§ DESCRIPTION OF THE TASK
Please copy each line in the records below that contains the string "Start".

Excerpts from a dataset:
# # # # #

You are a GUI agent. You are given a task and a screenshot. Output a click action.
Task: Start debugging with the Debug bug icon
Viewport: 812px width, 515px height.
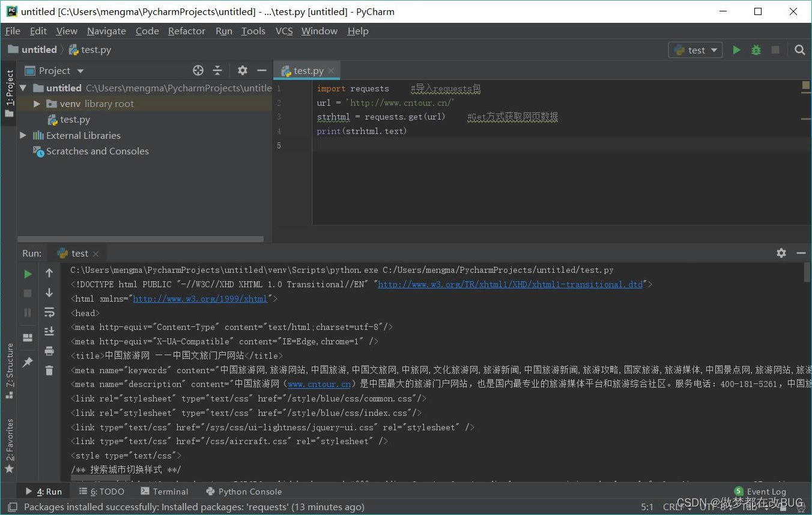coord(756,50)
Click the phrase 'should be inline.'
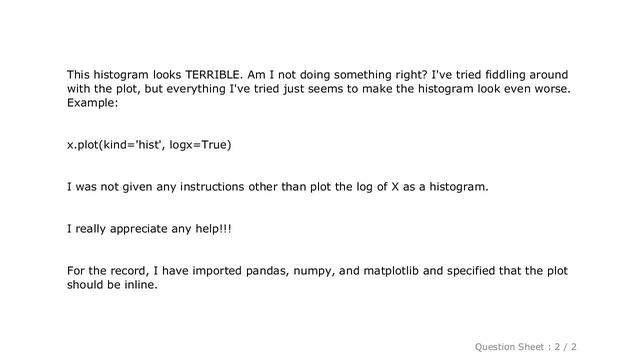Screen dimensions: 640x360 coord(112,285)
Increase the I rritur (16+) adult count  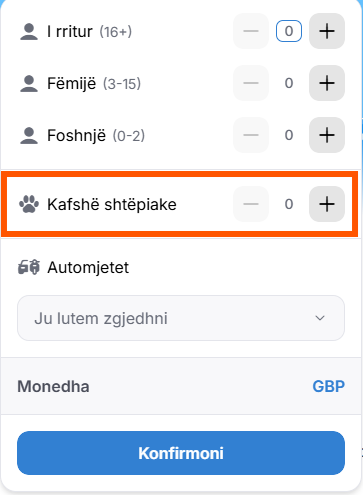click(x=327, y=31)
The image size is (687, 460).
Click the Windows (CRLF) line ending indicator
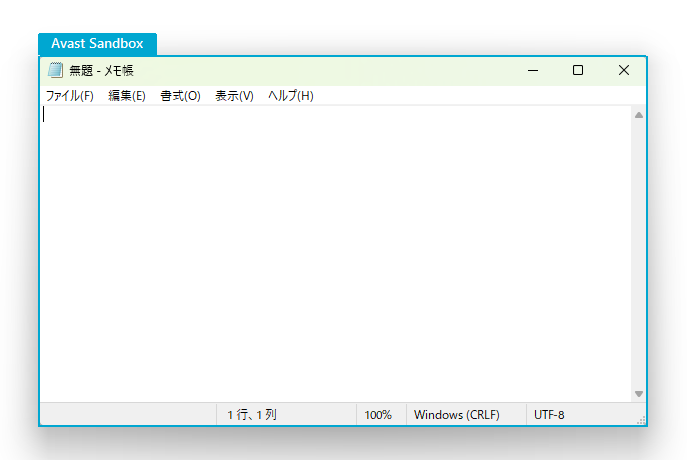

# # # # #

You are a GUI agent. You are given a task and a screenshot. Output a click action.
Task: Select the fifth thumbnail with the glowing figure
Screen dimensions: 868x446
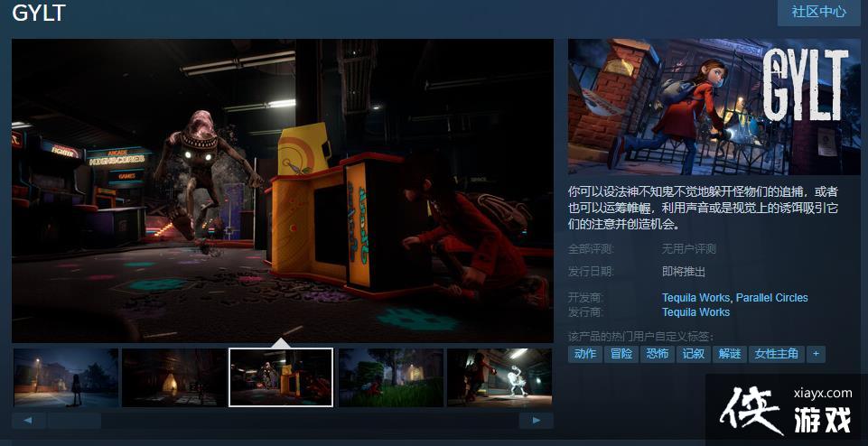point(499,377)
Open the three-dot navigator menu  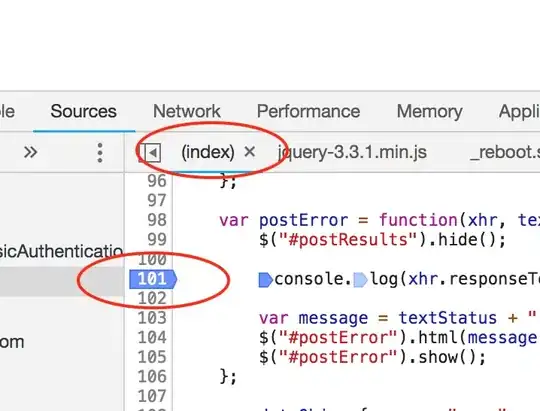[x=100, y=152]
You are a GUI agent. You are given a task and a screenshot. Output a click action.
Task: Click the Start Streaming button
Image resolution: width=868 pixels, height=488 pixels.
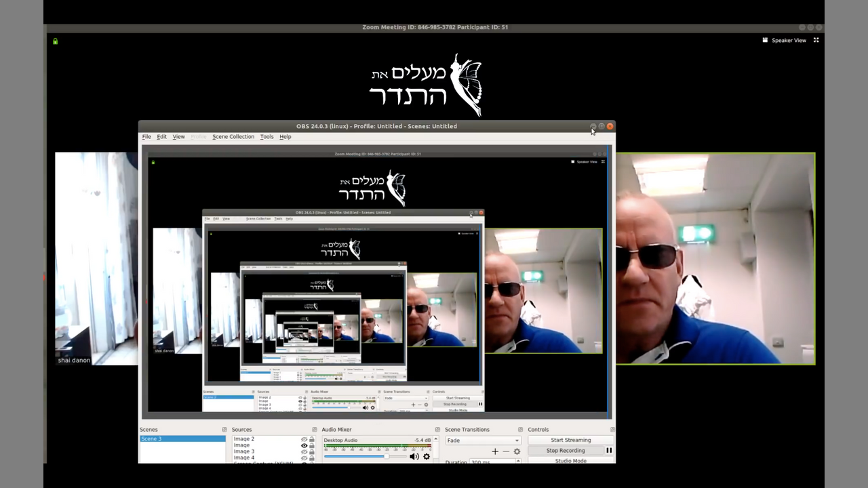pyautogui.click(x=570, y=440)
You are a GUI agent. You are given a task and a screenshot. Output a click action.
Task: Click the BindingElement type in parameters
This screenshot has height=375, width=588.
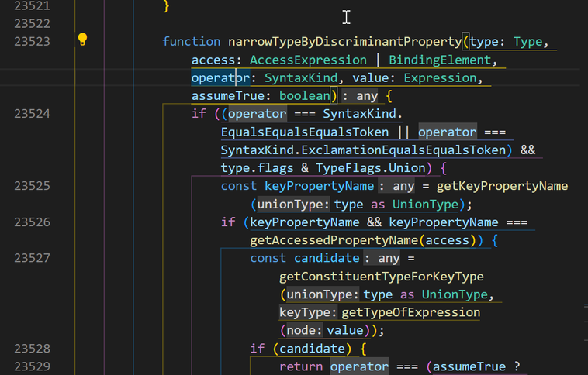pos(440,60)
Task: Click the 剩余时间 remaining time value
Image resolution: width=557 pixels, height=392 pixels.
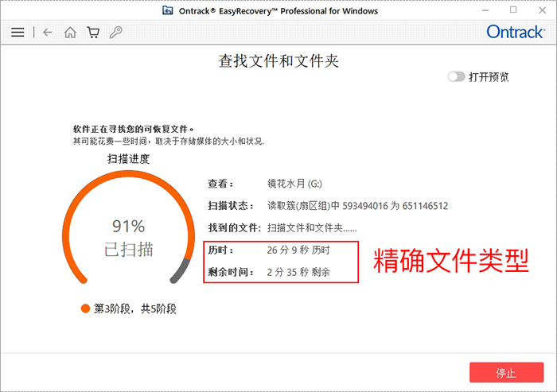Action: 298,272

# # # # #

§ TASK OUTPUT
Task: Start debugging with the Debug bug icon
Task: Click the Start Streaming button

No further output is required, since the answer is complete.